Fener Patriği, Trump’ı ziyaretinde siyasi konuları ele alırken Türkiye’de “gayrimüslimlerin uğradığı baskıları” ABD başkanına şikâyet ettiğini basına duyurmaktan çekinmedi. Basınımızın bir kısmı buna tepki gösterirken bazıları suskunluğunu koruyor.

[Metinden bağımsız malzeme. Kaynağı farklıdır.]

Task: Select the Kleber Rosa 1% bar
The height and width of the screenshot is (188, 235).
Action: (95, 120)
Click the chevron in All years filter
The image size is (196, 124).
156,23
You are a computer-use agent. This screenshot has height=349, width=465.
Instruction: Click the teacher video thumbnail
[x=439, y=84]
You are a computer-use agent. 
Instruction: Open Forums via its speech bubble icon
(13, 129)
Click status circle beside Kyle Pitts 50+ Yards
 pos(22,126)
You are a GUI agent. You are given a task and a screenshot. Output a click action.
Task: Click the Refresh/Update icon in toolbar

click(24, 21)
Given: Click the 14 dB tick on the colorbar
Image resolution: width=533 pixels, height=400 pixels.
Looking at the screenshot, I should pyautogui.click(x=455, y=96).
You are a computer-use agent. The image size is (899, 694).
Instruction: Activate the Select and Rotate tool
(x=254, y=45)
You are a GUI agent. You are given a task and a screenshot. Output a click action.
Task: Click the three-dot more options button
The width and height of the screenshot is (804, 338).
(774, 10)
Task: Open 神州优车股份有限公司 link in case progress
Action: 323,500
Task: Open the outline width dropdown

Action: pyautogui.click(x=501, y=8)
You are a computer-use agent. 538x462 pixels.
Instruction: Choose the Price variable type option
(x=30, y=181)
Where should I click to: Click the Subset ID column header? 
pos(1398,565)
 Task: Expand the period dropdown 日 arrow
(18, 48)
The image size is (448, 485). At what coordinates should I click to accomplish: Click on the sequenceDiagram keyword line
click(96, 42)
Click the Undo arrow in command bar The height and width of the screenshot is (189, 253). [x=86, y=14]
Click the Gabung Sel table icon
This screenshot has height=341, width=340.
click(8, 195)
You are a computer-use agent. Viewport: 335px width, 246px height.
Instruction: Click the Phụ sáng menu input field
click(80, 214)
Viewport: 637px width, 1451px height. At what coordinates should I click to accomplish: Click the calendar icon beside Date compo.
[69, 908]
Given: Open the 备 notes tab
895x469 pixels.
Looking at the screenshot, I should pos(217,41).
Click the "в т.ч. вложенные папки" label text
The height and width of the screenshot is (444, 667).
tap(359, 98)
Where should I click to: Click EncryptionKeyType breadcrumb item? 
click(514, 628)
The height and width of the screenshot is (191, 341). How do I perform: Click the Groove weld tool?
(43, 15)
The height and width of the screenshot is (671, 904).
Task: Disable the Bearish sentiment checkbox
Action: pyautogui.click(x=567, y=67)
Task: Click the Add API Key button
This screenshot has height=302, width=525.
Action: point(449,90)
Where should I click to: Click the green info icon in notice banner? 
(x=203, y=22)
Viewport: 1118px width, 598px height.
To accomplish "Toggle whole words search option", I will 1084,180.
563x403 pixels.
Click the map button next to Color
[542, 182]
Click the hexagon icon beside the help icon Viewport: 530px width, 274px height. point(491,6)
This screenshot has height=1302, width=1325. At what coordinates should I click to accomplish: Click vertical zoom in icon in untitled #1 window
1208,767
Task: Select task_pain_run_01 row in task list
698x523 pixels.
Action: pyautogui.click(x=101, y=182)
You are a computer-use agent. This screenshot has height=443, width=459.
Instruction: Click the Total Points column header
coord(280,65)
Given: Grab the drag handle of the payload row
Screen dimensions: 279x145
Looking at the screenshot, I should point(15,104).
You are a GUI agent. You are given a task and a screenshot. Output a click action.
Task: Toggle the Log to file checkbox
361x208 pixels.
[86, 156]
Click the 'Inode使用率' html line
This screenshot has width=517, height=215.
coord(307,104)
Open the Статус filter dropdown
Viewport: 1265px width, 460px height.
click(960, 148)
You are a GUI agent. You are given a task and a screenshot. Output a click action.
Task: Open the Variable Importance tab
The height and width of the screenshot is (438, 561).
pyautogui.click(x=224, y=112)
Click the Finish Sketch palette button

Bartholomeos’un hâlâ devam eden ABD çıkarması öncelikli olarak Fener’in Trump yönetimiyle ilişkileri onarma kaygısından kaynaklanıyor. Zira Fener Patrikhanesi, ABD’nin küresel ve Rusya karşıtı politika izlemesini savunan Joe Biden’a açık destek vermiş ve seçimden önce ona olan desteğini açıkça ifade etmişti: 2020’de Biden seçildiğinde Fener Patriği onu, “hür dünya” adına tebrik etmişti. ABD’deki son başkanlık seçimleri öncesinde de Fener Patrikhanesi ile bağlantılı kişiler, ABD basınında yazdıkları makalelerde, “Trump’a verilecek her oyun ekümenikliğe karşı bir darbe” olduğunu savunuyorlardı. İşte böyle bir ortamda Trump iktidara geliverince, Fener de bir bocalama geçirdi ama gidene ağam gelene paşam politikasından vazgeçmedi. Trump’ın yeniden başkanlık koltuğuna oturmasından kısa süre sonra, ABD Ortodokslarının başı (Fener’e bağlı) Başpiskopos Elphidpphoros, Trump’ı ziyaret etti ve Trump’ı, Roma İmparatoru Büyük Konstantin’e benzetti (kantarın topuzunu bu kadar kaçırmaya ne demek gerekir, onu burada yazmayayım). Şimdi de Fener Patriği Bartholomeos, bu ilişkiyi daha da perçinlemeye çalışıyor.
Fener Patriği, Lozan’da kendisine tanınan alanın epey dışına çıkarak kendisini bütün dünya Ortodoksların mutlak lideri olarak ortaya koymaya çalışıyor. ABD de Doğu Avrupa’daki Ortodoks halkları Fener aracılığıyla etkilemek istediği için buna destek veriyor. Fakat önceden de yazdığımız üzere Ortodoks dünyasındaki diğer kiliseler, Fener’in böyle bir yetkisini tanımıyor. Mesela geçen hafta Türkiye’ye gelen Kudüs Patriği Theofilos, Fener Patriği’ni aramadı bile. Bunun Fenerli yetkilileri nasıl kızdırdığı tahmin edilebilir.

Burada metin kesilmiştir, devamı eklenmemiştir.